**WORK TO BE COMPLETED:** Each line below with the string "agent" should be copied.

**DATA IN THIS EXERCISE:**
╔══
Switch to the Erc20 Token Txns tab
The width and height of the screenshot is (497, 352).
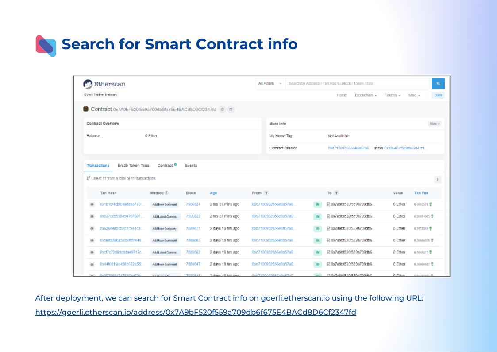[133, 165]
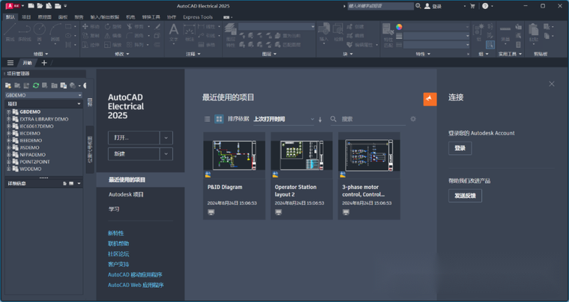Switch recent projects to grid view
The height and width of the screenshot is (302, 569).
click(x=219, y=119)
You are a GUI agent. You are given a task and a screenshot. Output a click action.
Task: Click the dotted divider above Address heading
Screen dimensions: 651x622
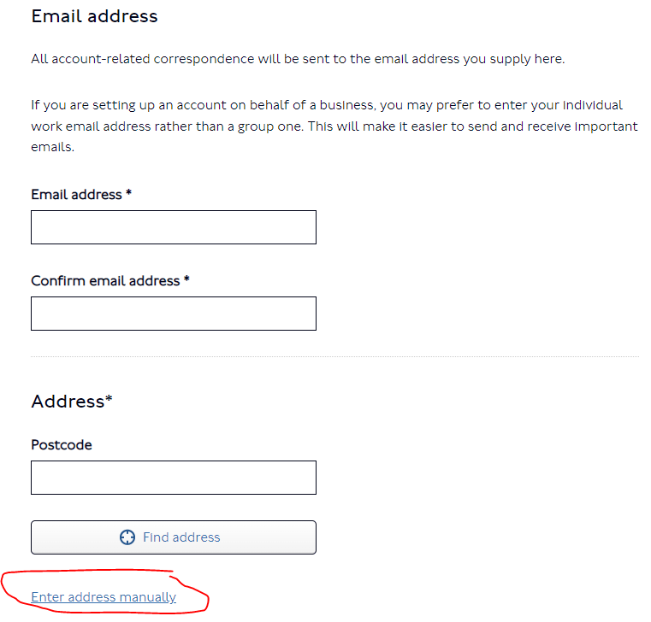click(334, 356)
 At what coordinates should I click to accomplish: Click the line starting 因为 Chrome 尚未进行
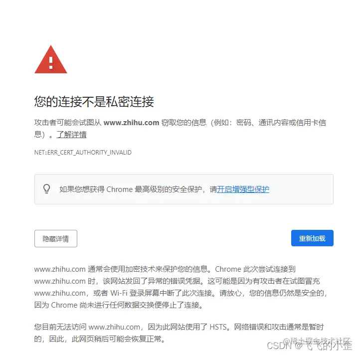tap(119, 305)
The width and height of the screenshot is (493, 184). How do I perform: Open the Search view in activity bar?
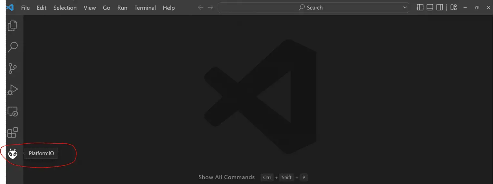(13, 47)
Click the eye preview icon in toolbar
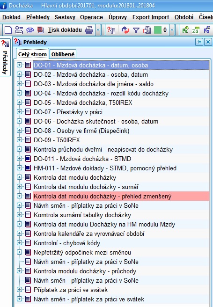 [x=30, y=30]
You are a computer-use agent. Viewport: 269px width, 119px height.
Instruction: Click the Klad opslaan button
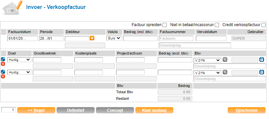154,110
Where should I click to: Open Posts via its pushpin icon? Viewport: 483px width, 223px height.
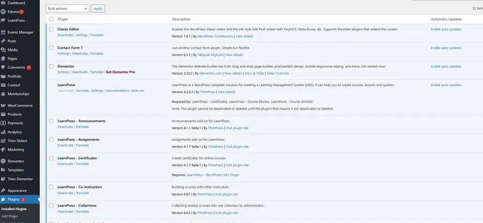point(4,41)
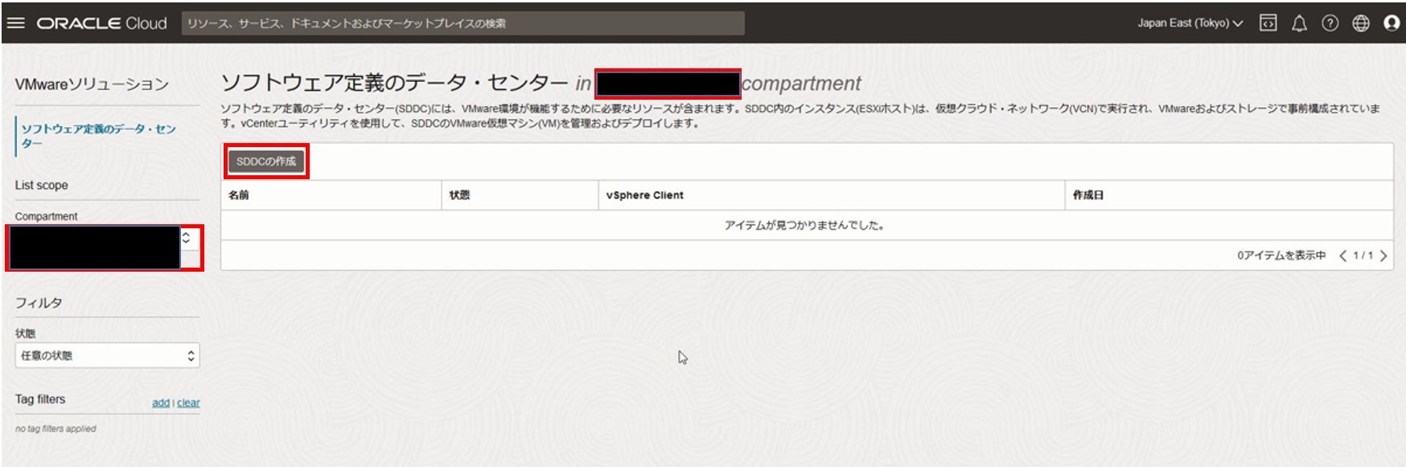Screen dimensions: 1406x467
Task: Go to next page of results
Action: (1383, 256)
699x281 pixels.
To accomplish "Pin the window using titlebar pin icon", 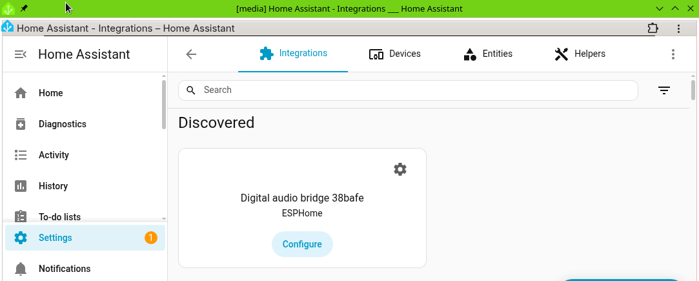I will coord(24,8).
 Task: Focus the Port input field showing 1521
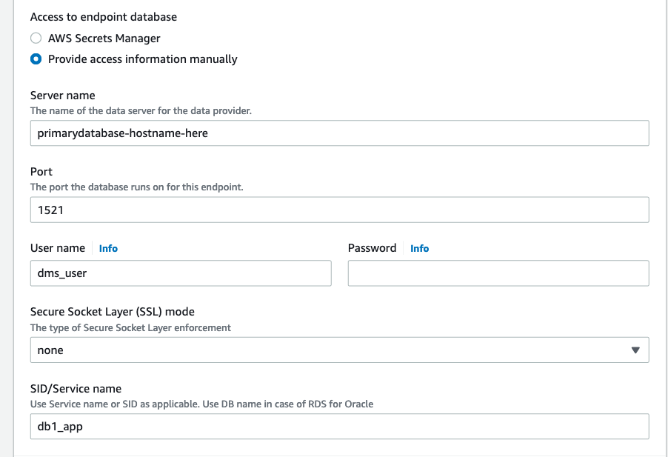coord(339,210)
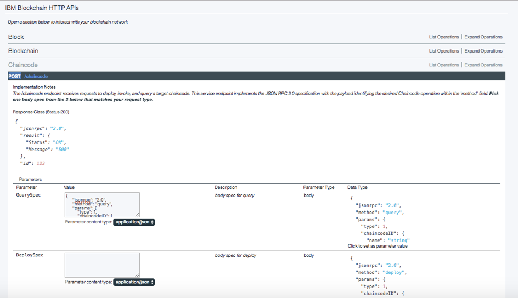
╚══
**SOLUTION BELOW:**
You are a GUI agent. You are given a task and a screenshot. Output a click action.
You are a computer-use agent. Viewport: 269px width, 119px height.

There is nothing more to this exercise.